Luka oía una salmodia lejana, un canto apenas perceptible que resonaba en el aire. Un aroma a almizcle y especias, el lento pasar de barcas funerarias por un río tranquilo. Sacerdotes y bueyes, flautas, pesados tambores, el olor de tumbas de basalto recién hechas, abiertas por última vez. El sol poniente. Las estrellas que aparecían en el cielo. Una pirámide enorme que se alzaba por encima del meandro del río. Un millar de voces.

El seco raspar de la arena que se apilaba.

Sentía sed. Estaba reseco.

Sangre, eso era lo que había dicho Roque.
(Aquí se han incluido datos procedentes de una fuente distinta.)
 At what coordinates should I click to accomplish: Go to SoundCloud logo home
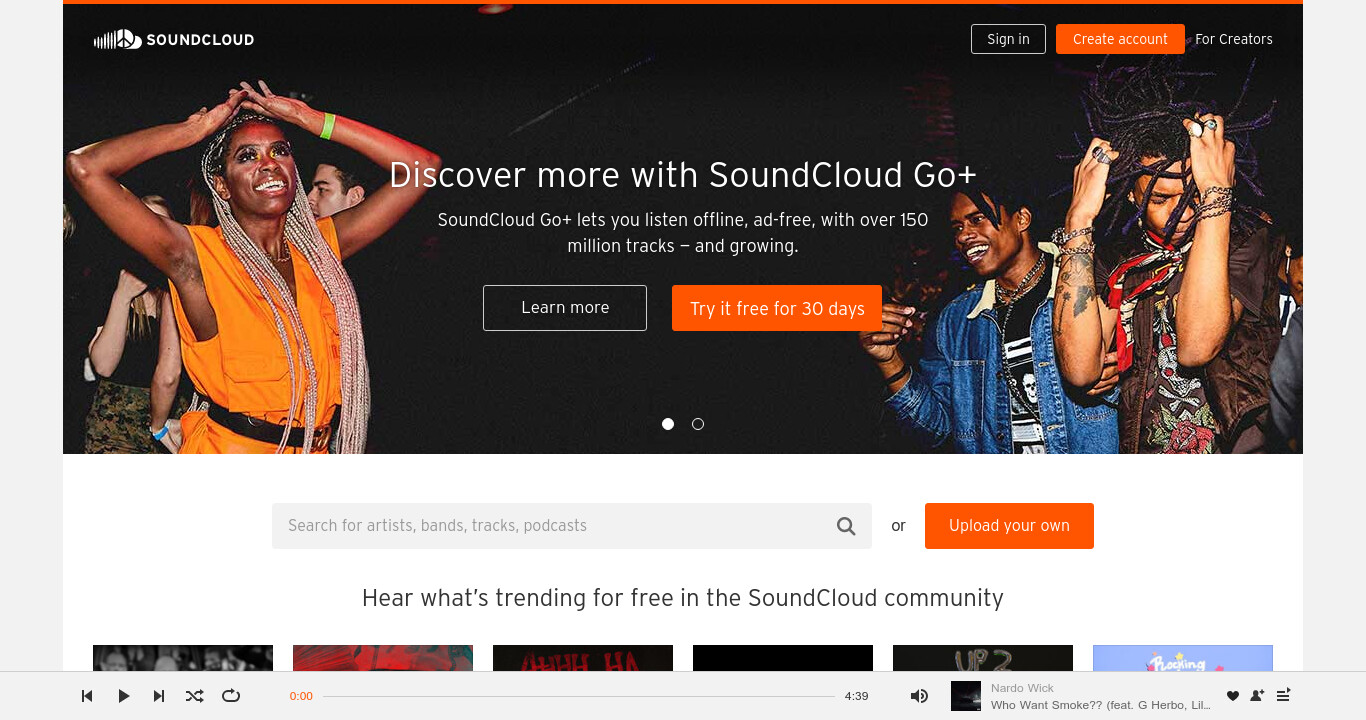(174, 40)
Sangre. El rey de la tumba tenía sed de sangre. Ésa era la maldición que le había impuesto al Kymera: matar, y matar, y volver a matar a todo lo ancho de las aguas del mar para encontrar sangre suficiente con la que saciar su sed eterna.

Y hacerlo vivir una vez más.

Estaba tan a punto, ahora, tan a punto. Luka miró al muchacho que había dentro del ataúd, y en su complexión vio una salud sin tacha. Sólo unas pocas dosis más de sangre para beber, y volvería a la vida. Y desataría su aflicción sobre el Viejo Mundo.

Sólo unas pocas dosis más. Ymgrawl; él le aportaría mucha. Y Casaudor, y Benuto. La sangre era sangre. Ya casi había la suficiente. Dioses, pero tenía más sed que Sheerglas en una mala noche. Quería beberse el mundo entero.

—¿Luka? —dijo Ymgrawl, mirando fijamente a Luka Silvaro, con el cuchillo ensangrentado todavía en alto—. Vos también, no —suspiró.

—Suficiente sangre —masculló Luka—. Suficiente sangre. Debe haber suficiente sangre, o no despertará de su sueño eterno.

—¡Luka! —vociferó Ymgrawl.

Con el amuleto aferrado entre las manos, Luka Silvaro subió la escalera dando traspiés, y atravesó las humosas entrañas del Barco del Carnicero hasta la cubierta. Allí continuaban luchando necrófagos y hombres en el torbellino de la tormenta y la vil niebla. Mientras Luka atravesaba con paso tambaleante la cubierta sembrada de cadáveres, la sangre salía volando de los tablones que pisaba y era absorbida por el amuleto de oro que llevaba.

En la bodega, los ojos del muchacho rey se abrieron.

Luka cayó de rodillas y fue casi a gatas hasta la destrozada barandilla de popa. Bajó los ojos hacia el amuleto que llevaba en las manos. Le pertenecía. El amuleto lo necesitaba tanto como él necesitaba el amuleto, como si fuera una adicción, como a un verdadero amor. El anhelo era insoportable.

—¿Sed? —le preguntó Luka—. ¿Tienes sed?

—Sí —sisearon las frágiles voces.

En las profundidades de la bodega, la boca del muchacho rey se movió como si repitiera la palabra.

—Bébete eso —dijo Luka Silvaro, y arrojó el amuleto fuera del barco, lejos de la barandilla de popa, hacia las insondables aguas del golfo Naranja.